REQUIRED ACTION
Beginning with the line that holds "928x557 pixels. How", copy each line exactly through the end of the entries, but leave the pictures out.

DATA FOR THE TASK Start Marker

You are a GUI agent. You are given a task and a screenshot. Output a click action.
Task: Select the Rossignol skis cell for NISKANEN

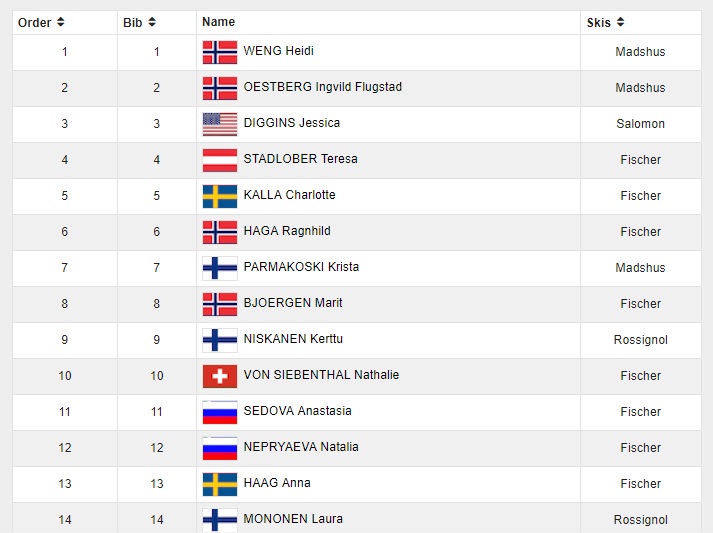point(640,340)
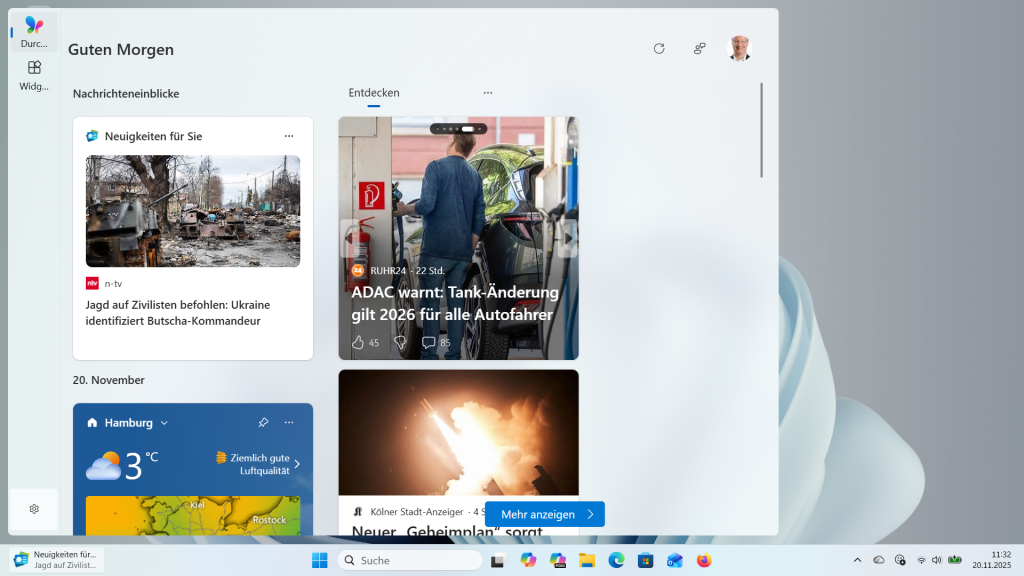Open options menu on Neuigkeiten für Sie card
The width and height of the screenshot is (1024, 576).
[289, 135]
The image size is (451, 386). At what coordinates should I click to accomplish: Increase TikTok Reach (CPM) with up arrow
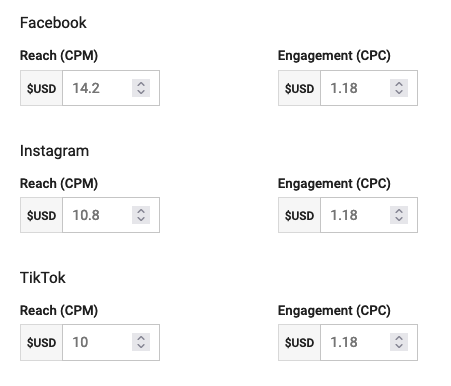pyautogui.click(x=141, y=338)
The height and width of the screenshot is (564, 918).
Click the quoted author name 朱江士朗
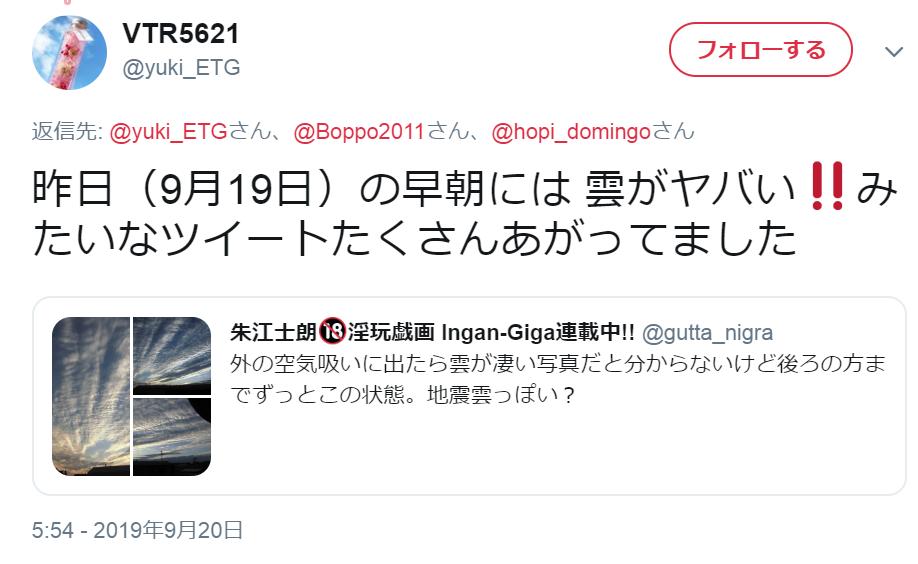(273, 332)
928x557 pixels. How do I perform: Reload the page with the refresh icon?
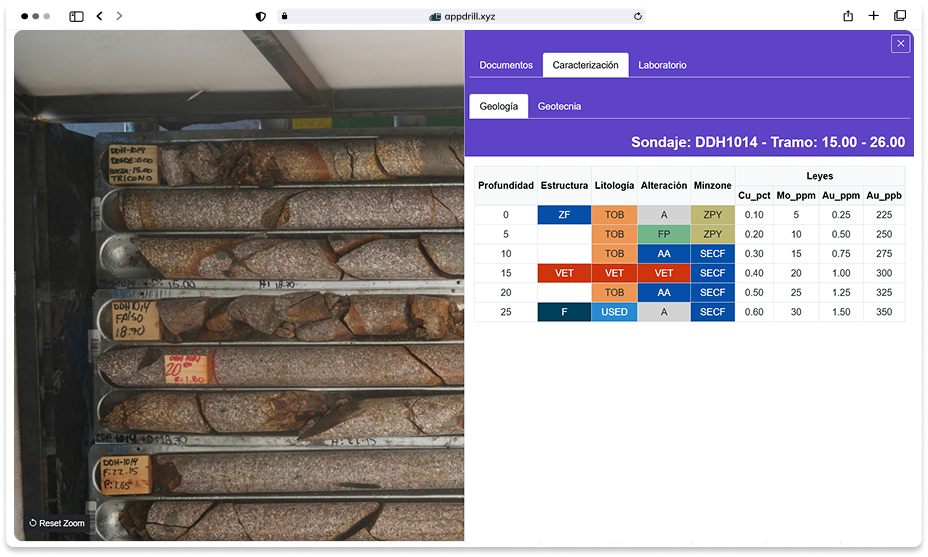(637, 16)
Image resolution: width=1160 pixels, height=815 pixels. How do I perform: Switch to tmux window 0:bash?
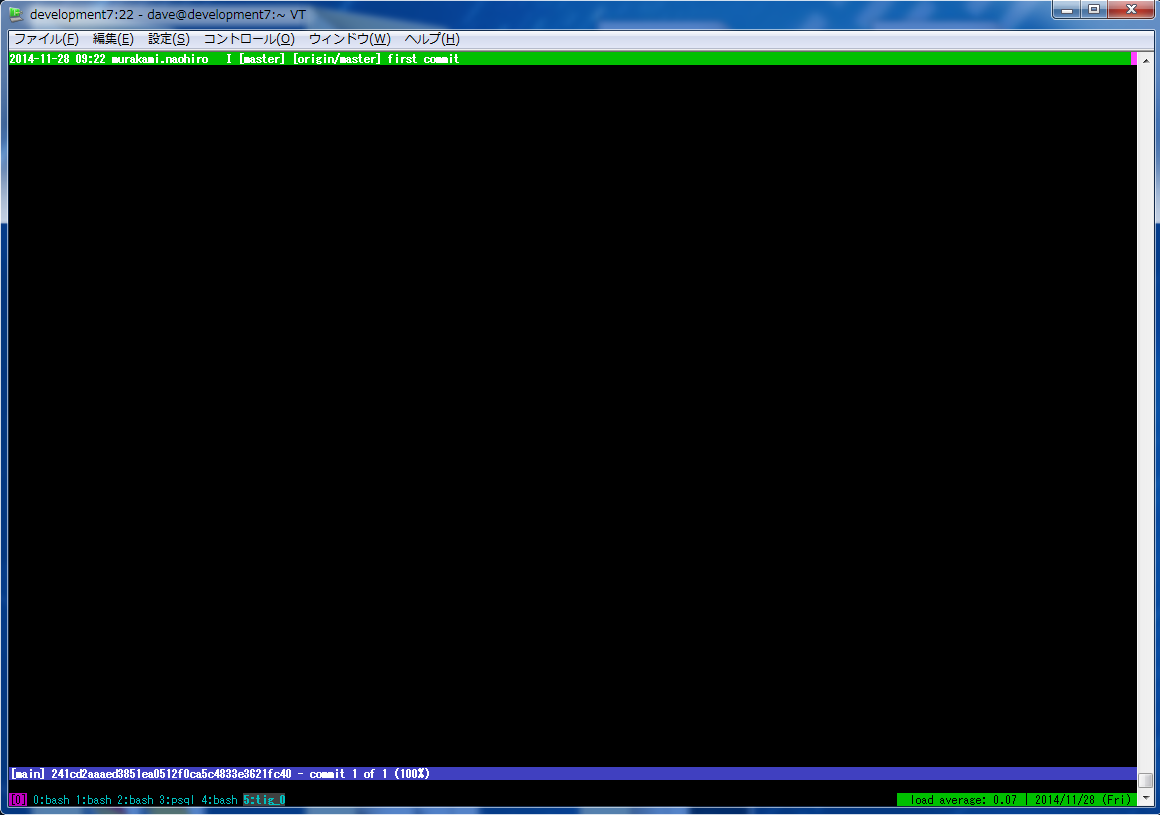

DATA FOR THE TASK End Marker

RESPONSE AREA
928x557 pixels. How do I perform: Reload the page with the refresh icon?
(637, 16)
Image resolution: width=1160 pixels, height=815 pixels. How do I perform: Switch to tmux window 0:bash?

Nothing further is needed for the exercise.